◆ Collected data entries
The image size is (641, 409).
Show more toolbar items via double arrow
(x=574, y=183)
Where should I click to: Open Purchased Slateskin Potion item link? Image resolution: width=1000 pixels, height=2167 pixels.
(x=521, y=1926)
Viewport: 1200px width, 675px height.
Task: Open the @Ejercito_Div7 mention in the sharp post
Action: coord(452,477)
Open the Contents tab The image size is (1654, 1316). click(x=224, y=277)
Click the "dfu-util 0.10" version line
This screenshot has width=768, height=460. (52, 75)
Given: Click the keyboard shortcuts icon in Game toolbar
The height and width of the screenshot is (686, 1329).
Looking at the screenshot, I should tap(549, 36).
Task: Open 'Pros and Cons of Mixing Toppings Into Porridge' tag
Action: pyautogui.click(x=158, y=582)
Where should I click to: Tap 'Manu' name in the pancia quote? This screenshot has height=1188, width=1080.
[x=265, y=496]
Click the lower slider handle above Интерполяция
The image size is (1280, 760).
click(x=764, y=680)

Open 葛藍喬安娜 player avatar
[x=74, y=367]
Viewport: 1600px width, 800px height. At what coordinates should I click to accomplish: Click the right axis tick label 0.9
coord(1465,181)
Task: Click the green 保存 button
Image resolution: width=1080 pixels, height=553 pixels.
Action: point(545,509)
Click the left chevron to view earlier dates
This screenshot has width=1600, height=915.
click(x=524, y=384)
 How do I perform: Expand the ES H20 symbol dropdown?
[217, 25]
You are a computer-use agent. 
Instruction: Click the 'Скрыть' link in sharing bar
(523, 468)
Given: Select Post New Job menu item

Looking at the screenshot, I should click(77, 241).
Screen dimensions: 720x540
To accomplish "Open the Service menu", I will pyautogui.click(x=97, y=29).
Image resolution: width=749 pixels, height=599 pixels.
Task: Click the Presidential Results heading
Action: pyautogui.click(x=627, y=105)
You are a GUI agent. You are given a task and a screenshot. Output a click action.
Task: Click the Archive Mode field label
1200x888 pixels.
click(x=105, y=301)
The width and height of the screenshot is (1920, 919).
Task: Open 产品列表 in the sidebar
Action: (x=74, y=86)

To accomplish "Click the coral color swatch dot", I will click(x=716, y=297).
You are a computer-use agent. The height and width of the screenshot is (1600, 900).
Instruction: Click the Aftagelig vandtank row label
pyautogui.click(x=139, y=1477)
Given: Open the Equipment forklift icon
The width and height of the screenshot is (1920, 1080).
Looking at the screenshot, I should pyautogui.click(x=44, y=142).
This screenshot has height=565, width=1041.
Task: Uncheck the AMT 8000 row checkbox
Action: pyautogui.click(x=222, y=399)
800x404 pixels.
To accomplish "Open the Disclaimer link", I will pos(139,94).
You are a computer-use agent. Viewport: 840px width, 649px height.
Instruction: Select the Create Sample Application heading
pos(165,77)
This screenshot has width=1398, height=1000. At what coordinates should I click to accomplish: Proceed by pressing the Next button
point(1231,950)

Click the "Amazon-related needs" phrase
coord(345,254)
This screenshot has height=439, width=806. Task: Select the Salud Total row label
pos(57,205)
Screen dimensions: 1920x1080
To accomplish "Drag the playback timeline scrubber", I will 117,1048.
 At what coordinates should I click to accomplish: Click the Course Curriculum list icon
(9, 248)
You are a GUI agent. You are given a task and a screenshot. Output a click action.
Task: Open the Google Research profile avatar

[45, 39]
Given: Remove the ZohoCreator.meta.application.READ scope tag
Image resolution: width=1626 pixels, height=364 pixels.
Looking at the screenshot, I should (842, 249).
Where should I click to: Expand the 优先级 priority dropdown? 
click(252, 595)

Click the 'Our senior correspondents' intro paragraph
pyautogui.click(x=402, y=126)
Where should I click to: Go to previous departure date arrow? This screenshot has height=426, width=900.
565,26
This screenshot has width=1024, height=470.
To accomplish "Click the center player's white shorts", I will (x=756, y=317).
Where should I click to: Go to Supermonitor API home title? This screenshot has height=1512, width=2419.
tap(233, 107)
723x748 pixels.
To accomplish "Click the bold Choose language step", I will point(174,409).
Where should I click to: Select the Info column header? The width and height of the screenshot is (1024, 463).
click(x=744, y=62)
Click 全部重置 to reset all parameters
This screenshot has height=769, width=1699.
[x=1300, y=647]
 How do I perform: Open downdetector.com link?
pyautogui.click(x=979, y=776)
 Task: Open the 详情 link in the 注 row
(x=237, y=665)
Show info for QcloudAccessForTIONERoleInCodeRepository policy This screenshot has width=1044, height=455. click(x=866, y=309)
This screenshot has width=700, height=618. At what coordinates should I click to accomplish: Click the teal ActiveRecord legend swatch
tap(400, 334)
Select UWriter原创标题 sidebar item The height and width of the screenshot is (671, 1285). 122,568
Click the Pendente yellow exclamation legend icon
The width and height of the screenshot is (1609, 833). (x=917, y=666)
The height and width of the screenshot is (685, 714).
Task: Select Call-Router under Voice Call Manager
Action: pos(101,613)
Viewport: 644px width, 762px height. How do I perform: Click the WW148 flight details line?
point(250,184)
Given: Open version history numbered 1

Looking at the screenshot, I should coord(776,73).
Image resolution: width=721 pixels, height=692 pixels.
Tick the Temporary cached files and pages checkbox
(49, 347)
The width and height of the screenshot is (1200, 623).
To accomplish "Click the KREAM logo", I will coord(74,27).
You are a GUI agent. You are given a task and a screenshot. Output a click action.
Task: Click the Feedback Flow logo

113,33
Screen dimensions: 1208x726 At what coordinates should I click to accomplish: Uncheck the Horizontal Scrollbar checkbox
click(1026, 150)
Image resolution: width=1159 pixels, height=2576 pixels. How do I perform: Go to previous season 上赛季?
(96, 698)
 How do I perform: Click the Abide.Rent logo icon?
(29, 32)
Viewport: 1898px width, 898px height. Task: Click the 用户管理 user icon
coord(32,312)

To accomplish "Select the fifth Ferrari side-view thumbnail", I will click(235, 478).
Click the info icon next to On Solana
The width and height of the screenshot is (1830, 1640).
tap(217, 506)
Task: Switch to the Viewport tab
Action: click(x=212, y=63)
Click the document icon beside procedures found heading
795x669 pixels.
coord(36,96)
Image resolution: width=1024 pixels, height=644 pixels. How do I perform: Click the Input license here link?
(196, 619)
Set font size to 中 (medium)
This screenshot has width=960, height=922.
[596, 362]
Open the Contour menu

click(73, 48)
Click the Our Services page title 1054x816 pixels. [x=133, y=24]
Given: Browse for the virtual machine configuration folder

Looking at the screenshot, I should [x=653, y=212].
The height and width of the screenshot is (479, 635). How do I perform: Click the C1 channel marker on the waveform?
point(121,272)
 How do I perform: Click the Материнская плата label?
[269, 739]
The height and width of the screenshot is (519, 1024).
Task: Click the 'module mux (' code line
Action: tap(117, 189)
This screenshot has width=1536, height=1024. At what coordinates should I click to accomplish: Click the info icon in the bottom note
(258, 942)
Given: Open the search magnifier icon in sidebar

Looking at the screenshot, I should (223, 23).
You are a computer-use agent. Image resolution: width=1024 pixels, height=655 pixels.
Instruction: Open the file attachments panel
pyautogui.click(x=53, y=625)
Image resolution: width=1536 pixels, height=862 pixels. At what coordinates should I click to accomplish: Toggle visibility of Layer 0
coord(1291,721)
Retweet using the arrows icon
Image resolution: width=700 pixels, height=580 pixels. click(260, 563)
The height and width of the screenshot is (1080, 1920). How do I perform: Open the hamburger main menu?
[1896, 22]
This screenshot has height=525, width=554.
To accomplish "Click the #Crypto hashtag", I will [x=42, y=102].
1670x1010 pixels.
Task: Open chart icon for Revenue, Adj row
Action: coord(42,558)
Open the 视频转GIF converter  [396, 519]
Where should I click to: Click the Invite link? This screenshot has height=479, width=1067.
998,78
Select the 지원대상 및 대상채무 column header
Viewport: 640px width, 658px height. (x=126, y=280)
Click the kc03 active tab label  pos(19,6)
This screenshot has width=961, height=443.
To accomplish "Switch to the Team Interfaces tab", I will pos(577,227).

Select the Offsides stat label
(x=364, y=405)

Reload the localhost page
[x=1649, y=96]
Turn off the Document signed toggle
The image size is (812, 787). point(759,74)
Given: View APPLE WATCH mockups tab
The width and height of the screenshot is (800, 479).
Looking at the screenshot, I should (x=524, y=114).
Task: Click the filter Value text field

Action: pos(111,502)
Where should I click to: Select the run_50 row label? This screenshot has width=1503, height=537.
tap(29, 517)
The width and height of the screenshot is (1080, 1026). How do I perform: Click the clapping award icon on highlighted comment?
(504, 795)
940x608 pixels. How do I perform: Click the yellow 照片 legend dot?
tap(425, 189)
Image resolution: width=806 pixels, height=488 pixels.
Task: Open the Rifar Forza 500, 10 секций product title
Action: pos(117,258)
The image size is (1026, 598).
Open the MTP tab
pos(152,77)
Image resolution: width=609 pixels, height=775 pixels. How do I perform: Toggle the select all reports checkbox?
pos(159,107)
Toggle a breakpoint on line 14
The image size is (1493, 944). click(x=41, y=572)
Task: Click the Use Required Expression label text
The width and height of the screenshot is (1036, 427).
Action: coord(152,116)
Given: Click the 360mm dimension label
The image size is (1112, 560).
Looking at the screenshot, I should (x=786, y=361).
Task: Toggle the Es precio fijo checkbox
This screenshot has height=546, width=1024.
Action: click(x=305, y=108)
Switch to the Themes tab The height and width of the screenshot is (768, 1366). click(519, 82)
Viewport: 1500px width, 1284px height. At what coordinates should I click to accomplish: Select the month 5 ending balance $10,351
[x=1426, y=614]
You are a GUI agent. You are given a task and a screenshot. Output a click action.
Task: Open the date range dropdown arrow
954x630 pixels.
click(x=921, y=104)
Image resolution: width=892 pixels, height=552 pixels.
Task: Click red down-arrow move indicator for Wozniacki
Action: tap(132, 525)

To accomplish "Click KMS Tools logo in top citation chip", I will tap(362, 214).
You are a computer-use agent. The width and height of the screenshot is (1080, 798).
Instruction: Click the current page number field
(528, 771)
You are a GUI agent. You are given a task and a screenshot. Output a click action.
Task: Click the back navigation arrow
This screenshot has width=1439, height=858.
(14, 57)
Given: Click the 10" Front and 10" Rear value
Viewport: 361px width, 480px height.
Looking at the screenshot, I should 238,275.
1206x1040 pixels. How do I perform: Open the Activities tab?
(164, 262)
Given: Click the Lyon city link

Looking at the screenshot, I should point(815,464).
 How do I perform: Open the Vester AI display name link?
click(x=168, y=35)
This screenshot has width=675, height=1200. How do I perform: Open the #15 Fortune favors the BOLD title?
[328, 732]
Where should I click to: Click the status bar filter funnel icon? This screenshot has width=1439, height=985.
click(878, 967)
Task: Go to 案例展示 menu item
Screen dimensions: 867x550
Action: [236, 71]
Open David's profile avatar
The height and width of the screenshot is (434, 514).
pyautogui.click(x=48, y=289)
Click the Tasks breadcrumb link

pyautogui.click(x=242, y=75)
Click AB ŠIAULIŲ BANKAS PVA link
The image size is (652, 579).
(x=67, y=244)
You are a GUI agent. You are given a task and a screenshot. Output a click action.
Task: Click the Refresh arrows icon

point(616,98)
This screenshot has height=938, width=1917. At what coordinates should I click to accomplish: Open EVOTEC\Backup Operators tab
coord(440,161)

◆ Aim of the task
The answer should hold only the lines from the start of the records above through the line containing "Given: Click the keyboard", each set down exactly.

◆ Exercise answer
The image size is (641, 409).
Show more toolbar items via double arrow
(x=574, y=183)
Where should I click to: Open Purchased Slateskin Potion item link? Image resolution: width=1000 pixels, height=2167 pixels.
(x=521, y=1926)
Viewport: 1200px width, 675px height.
Task: Open the @Ejercito_Div7 mention in the sharp post
Action: coord(452,477)
Open the Contents tab The image size is (1654, 1316). click(x=224, y=277)
Click the "dfu-util 0.10" version line
This screenshot has width=768, height=460. (52, 75)
Given: Click the keyboard shortcuts icon in Game toolbar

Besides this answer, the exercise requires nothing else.